[Saved entries]
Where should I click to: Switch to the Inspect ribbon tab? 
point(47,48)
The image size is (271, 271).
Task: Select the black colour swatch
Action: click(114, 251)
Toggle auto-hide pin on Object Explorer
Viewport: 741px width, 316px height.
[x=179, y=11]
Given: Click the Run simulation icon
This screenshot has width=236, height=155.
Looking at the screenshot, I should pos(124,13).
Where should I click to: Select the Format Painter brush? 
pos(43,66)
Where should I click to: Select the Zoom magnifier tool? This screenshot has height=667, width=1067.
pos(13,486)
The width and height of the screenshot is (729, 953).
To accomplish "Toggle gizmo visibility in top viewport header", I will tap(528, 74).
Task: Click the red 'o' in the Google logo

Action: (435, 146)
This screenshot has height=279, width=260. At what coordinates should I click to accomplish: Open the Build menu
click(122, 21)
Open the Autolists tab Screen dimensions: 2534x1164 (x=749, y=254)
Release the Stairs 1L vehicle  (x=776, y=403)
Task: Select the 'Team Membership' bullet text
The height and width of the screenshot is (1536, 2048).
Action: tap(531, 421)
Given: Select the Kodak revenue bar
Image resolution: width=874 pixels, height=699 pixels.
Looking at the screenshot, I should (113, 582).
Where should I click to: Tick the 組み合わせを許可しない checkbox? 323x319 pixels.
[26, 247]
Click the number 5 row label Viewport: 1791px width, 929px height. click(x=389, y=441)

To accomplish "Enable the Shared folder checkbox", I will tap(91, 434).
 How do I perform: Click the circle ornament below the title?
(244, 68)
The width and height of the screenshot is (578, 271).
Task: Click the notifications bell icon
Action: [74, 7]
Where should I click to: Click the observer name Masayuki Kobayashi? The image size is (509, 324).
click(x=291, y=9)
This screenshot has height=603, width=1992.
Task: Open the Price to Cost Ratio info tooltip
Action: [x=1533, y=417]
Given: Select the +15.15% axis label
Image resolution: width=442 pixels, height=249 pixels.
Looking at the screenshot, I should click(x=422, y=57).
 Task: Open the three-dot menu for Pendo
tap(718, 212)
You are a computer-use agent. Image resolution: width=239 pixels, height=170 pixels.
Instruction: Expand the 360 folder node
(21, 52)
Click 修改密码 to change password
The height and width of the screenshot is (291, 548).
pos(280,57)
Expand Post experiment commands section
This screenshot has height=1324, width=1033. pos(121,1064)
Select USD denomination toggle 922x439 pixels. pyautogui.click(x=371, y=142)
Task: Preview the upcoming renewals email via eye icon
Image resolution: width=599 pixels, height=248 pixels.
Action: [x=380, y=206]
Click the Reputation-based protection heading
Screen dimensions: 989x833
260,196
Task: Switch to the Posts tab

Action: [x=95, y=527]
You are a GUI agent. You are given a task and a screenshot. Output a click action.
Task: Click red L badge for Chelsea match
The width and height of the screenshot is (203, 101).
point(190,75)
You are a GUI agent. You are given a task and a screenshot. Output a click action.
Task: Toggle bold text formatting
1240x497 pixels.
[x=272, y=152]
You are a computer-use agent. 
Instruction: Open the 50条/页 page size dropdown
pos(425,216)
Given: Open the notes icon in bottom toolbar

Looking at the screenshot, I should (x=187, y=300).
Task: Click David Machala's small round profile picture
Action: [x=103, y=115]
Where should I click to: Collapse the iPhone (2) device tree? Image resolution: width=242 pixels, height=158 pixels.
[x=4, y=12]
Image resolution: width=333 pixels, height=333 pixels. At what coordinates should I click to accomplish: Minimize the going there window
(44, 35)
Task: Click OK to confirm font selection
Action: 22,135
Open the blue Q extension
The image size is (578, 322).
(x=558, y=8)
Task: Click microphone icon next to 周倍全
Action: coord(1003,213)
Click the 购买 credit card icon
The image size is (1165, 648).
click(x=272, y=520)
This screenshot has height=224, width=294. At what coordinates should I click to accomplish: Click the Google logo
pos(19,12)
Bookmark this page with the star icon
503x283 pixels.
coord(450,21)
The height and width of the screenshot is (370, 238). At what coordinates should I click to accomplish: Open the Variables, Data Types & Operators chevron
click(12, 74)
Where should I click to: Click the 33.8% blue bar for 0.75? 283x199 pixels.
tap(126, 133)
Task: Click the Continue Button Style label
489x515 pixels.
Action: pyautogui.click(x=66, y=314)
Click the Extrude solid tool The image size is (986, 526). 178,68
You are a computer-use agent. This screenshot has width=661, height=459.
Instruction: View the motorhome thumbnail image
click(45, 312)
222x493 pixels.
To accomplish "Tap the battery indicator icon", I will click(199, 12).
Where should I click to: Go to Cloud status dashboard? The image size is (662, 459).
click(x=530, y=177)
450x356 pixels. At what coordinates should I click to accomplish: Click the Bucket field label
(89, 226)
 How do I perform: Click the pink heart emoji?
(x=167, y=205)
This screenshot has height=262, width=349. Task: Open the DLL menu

▸ **EXERCISE AIM**
Your answer should consist of every record, printed exactly as given.

▸ **SOLUTION TO THIS TASK**
Where should I click to: Switch to the Inspect ribbon tab? 
point(47,48)
The image size is (271, 271).
Task: Select the black colour swatch
Action: click(114, 251)
Toggle auto-hide pin on Object Explorer
Viewport: 741px width, 316px height.
[x=179, y=11]
Given: Click the Run simulation icon
This screenshot has width=236, height=155.
Looking at the screenshot, I should pos(124,13).
Where should I click to: Select the Format Painter brush? 
pos(43,66)
Where should I click to: Select the Zoom magnifier tool? This screenshot has height=667, width=1067.
pos(13,486)
The width and height of the screenshot is (729, 953).
To accomplish "Toggle gizmo visibility in top viewport header", I will tap(528, 74).
Task: Click the red 'o' in the Google logo

Action: (435, 146)
This screenshot has height=279, width=260. At what coordinates should I click to accomplish: Open the Build menu
click(122, 21)
Open the Autolists tab Screen dimensions: 2534x1164 (x=749, y=254)
Release the Stairs 1L vehicle  (x=776, y=403)
Task: Select the 'Team Membership' bullet text
The height and width of the screenshot is (1536, 2048).
Action: tap(531, 421)
Given: Select the Kodak revenue bar
Image resolution: width=874 pixels, height=699 pixels.
Looking at the screenshot, I should (113, 582).
Where should I click to: Tick the 組み合わせを許可しない checkbox? 323x319 pixels.
[26, 247]
Click the number 5 row label Viewport: 1791px width, 929px height. click(x=389, y=441)

To accomplish "Enable the Shared folder checkbox", I will tap(91, 434).
 How do I perform: Click the circle ornament below the title?
(244, 68)
The width and height of the screenshot is (578, 271).
Task: Click the notifications bell icon
Action: [74, 7]
Where should I click to: Click the observer name Masayuki Kobayashi? The image size is (509, 324).
click(x=291, y=9)
This screenshot has height=603, width=1992.
Task: Open the Price to Cost Ratio info tooltip
Action: [x=1533, y=417]
Given: Select the +15.15% axis label
Image resolution: width=442 pixels, height=249 pixels.
Looking at the screenshot, I should click(x=422, y=57).
 Task: Open the three-dot menu for Pendo
tap(718, 212)
You are a computer-use agent. Image resolution: width=239 pixels, height=170 pixels.
Instruction: Expand the 360 folder node
(21, 52)
Click 修改密码 to change password
The height and width of the screenshot is (291, 548).
pos(280,57)
Expand Post experiment commands section
This screenshot has height=1324, width=1033. pos(121,1064)
Select USD denomination toggle 922x439 pixels. pyautogui.click(x=371, y=142)
Task: Preview the upcoming renewals email via eye icon
Image resolution: width=599 pixels, height=248 pixels.
Action: [x=380, y=206]
Click the Reputation-based protection heading
Screen dimensions: 989x833
260,196
Task: Switch to the Posts tab

Action: [x=95, y=527]
You are a GUI agent. You are given a task and a screenshot. Output a click action.
Task: Click red L badge for Chelsea match
The width and height of the screenshot is (203, 101).
point(190,75)
You are a GUI agent. You are given a task and a screenshot. Output a click action.
Task: Toggle bold text formatting
1240x497 pixels.
[x=272, y=152]
You are a computer-use agent. 
Instruction: Open the 50条/页 page size dropdown
pos(425,216)
Given: Open the notes icon in bottom toolbar

Looking at the screenshot, I should (x=187, y=300).
Task: Click David Machala's small round profile picture
Action: [x=103, y=115]
Where should I click to: Collapse the iPhone (2) device tree? Image resolution: width=242 pixels, height=158 pixels.
[x=4, y=12]
Image resolution: width=333 pixels, height=333 pixels. At what coordinates should I click to accomplish: Minimize the going there window
(44, 35)
Task: Click OK to confirm font selection
Action: 22,135
Open the blue Q extension
The image size is (578, 322).
(x=558, y=8)
Task: Click microphone icon next to 周倍全
Action: coord(1003,213)
Click the 购买 credit card icon
The image size is (1165, 648).
click(x=272, y=520)
This screenshot has height=224, width=294. At what coordinates should I click to accomplish: Click the Google logo
pos(19,12)
Bookmark this page with the star icon
503x283 pixels.
coord(450,21)
The height and width of the screenshot is (370, 238). At what coordinates should I click to accomplish: Open the Variables, Data Types & Operators chevron
click(12, 74)
Where should I click to: Click the 33.8% blue bar for 0.75? 283x199 pixels.
tap(126, 133)
Task: Click the Continue Button Style label
489x515 pixels.
Action: pyautogui.click(x=66, y=314)
Click the Extrude solid tool The image size is (986, 526). 178,68
You are a computer-use agent. This screenshot has width=661, height=459.
Instruction: View the motorhome thumbnail image
click(45, 312)
222x493 pixels.
To accomplish "Tap the battery indicator icon", I will click(199, 12).
Where should I click to: Go to Cloud status dashboard? The image size is (662, 459).
click(x=530, y=177)
450x356 pixels. At what coordinates should I click to accomplish: Click the Bucket field label
(89, 226)
 How do I perform: Click the pink heart emoji?
(x=167, y=205)
This screenshot has height=262, width=349. Task: Open the DLL menu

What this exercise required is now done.